Wildest Dreams✈︎4

49 3 0
                                    

Bölüm 4✈︎Out of the Woods

Δ

"Hayır Taylor, aklı olan herkes ikinci evi seçer. Sonuncusunun güzel bir manzarası bile yok." 

Harry ile onun evinde kanepede uzanmış televizyondaki programlardan birini izliyorduk. Aslında bu bir rutin halini almıştı. Her cumartesi ona kahvaltıya gelip kahvaltıdan sonra uzanıp televizyon izlemek ve sohbet etmek. Programın bitiş kısmı geldiğinde sıkıntıyla ofladım, "Bu kadar kısa sürmesi acımasızca. Bu zevki tekrar tatmak için diğer cumartesiyi beklemem gerekecek." 

Cevap vermediğinde sorunu anlamak için ona döndüm. Bana bakıyordu. Bir elini çenesine koymuş, saçları ise alnına dökülmüştü. Dalmış gibiydi. Omzuna vurarak "Hey, ne düşünüyorsun?Beni duymuyorsun bile!" dedim. Başını iki yana salladı.

"Sana o kadar çok odaklandım ki, sözlerine odaklanamıyorum. " derin bir iç çekti ve aniden doğruldu. "Sakın hareket etme. Böyle kal, geliyorum hemen." 

Kaşlarımı çattım. Hareket etmemek için kendimi zor tutuyordum. Oflayarak zemindeki parkeyi incelemeye başladım. Güzel gri çizgiler...kesinlikle çok ilgi çekici. Merdivenlerden ayak seslerini duyduğumda başımı oraya çevirdim. Elindeki polaroid kamerayı sallaya sallaya geliyordu. "Aslında uzun zamandır çatı katında tozlu bir şekilde duruyordu, yani çalışır mı bilmiyorum ama şu an arkandan gelen güneş ışığı ve rüzgarla ne kadar güzel çıkabileceğini bir düşün..." 

Az önceki heyecanının sebebini öğrendiğimde şefkatle gülümsedim.
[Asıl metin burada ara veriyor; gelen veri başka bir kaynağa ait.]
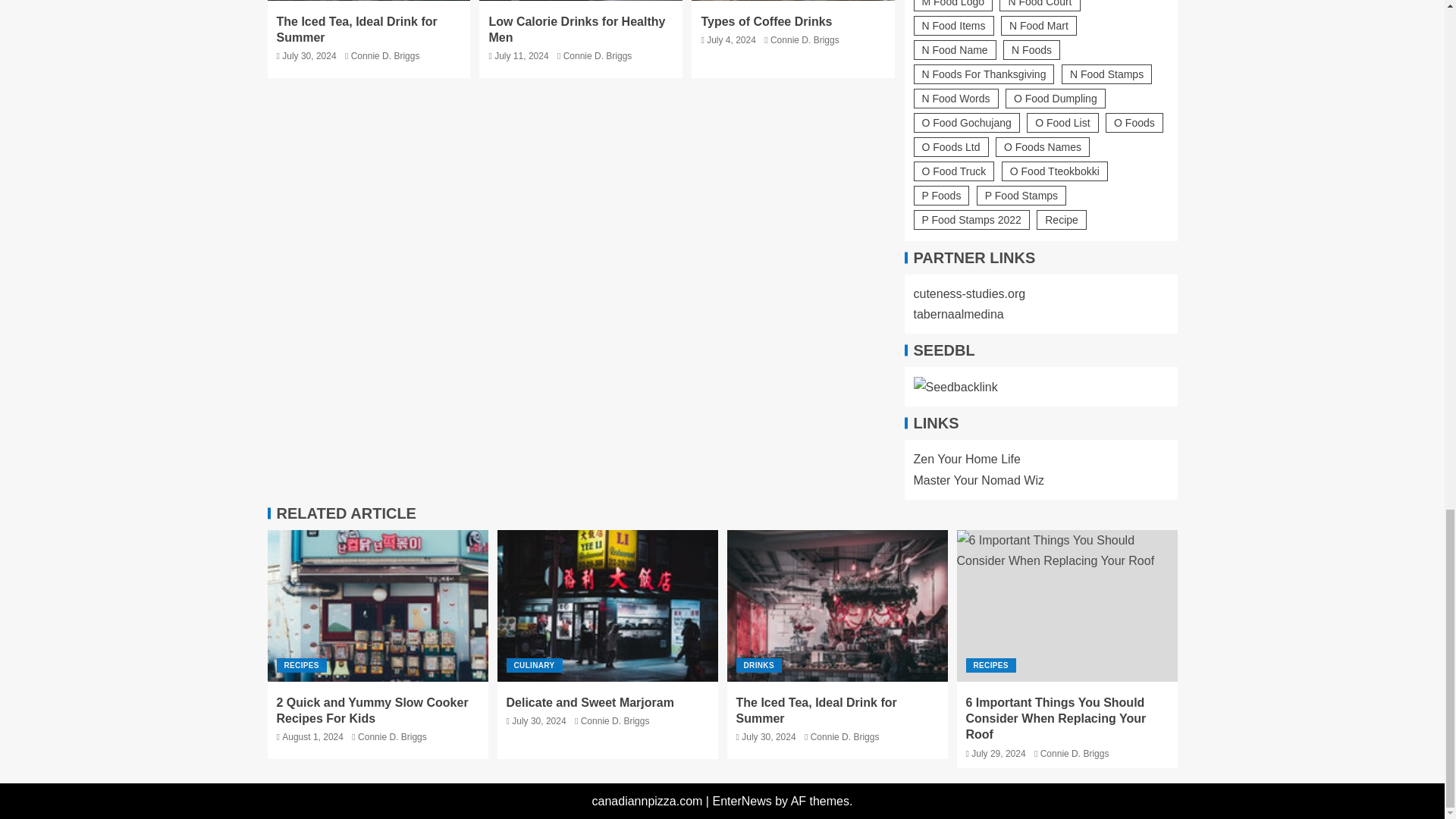
The Iced Tea, Ideal Drink for Summer (356, 29)
2 Quick and Yummy Slow Cooker Recipes For Kids (376, 605)
Delicate and Sweet Marjoram (607, 605)
Connie D. Briggs (385, 55)
Seedbacklink (954, 386)
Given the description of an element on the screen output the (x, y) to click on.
Bazen minik detaylara bile olan bu sevinç ve hevesi ilişkimizi daha güzel bir hale getiriyordu. "Keşke bunu gitmeden söyleseydin de heyecanlanmasaydım." diye sitem ettim. Göz kırptı ve karşımda yerini aldı. Ben de onun oyununa uyarak şirince gülümsedim. Çekmesini bekledim , kamerayı benden çekip fotoğrafın düzgünce gelmesi için kamerayı birkaç kez salladı. "Az da olsa umudum var." diyerek yanıma oturdu. 

Fotoğraf yavaşça çıkmaya başladı, Harry eliyle biraz çekiştirince tamamen elimizdeydi artık. İkimizde şaşkınlıkla kahkaha attık. "Yani bu ihtiyardan çok bir şey de bekleyemezdik." dedim teselli amacıyla. Fotoğraf sağlamdı ancak bazı yerler renkli, bazıları ise siyah beyazdı. 

"Belki ilk fotoğraf olduğu içindir." dedim kamerayı onun elinden alıp ikimize doğrulttum. "Bir şans daha verelim bakalım."

Bana uyarak gülümsedi. Birkaç saniye bekledikten sonra sabırsızlıkla fotoğrafın çıkmasını bekledik. Kendimize çevirip baktığımızda bunun tek seferlik bir arıza olmadığını anladık. O ve ben renkliydik ancak arka plan tamamen siyah beyazdı. Ona döndüm, "Belki de bu bir arıza değil, kıskanılası bir özelliktir." bana katılarak başını salladı ve beni öpmek için eğildi. 

***

Ellerimi havluyla kuruladıktan sonra tabureye oturdum. Neden birdenbire çoktan unutmuş olmam gereken anıları hatırladığımı sorguladım. Mutfağa yiyecek bir şeyler yapmak ve kafamı dağıtmak için gelmiştim. Hala sesini hafızamdan silip atamamıştım. Bazen rüya olup olmadığı konusunda çok kararsız kalıyordum ama hayır, Tom da onaylamıştı. Beni aramıştı, beni unutmamıştı. Bir şekilde bu numaraya ulaşmıştı, demek ki denemişti. Bana o inanılmaz aksanı ile bir şeyler anlatmasını o kadar çok özlemiştim ki! Belki de orada neredeyse kavga edecek olmasak gardımı indirecektim. İyi ki öyle olmamıştı. 

Harry yıllar sonra şirkette karşıma çıkmasa hiç şüphesiz zamanla unutacak ve başkasını sevecektim. Bana hissettirdiklerini ve yaşattıklarını unutmazdım belki ama onu seviyor olmazdım. Kalbimde başkasına yer verebilirdim. Gözlerimi yumdum. Derin bir nefes alarak oturduğum yerden kalktım ve o an bulunduğum yer çok sıkışık ve bunaltıcı geldi. Birkaç eşyayı ittirmeye çalıştığımda yine hatırladım...

***

Nasıl da inatla mobilyaları ittiğine baktım. Onu izlemek...dünyanın en güzel kamerasından en güzel filmi izlemekti. Saçları yine her zamanki yerindeydi, yani alnında sallanıyordu. Kazağının kollarını sıvamıştı. Kanepe ile savaş içindeydi. "Neden bu kadar ağır bir mobilya yaparlar ki!" diye isyan ettiğinde kıkırdadım. "Belki de pes etmelisindir. sorun yapanlarda değil de sende olabilir mi sevgilim?" 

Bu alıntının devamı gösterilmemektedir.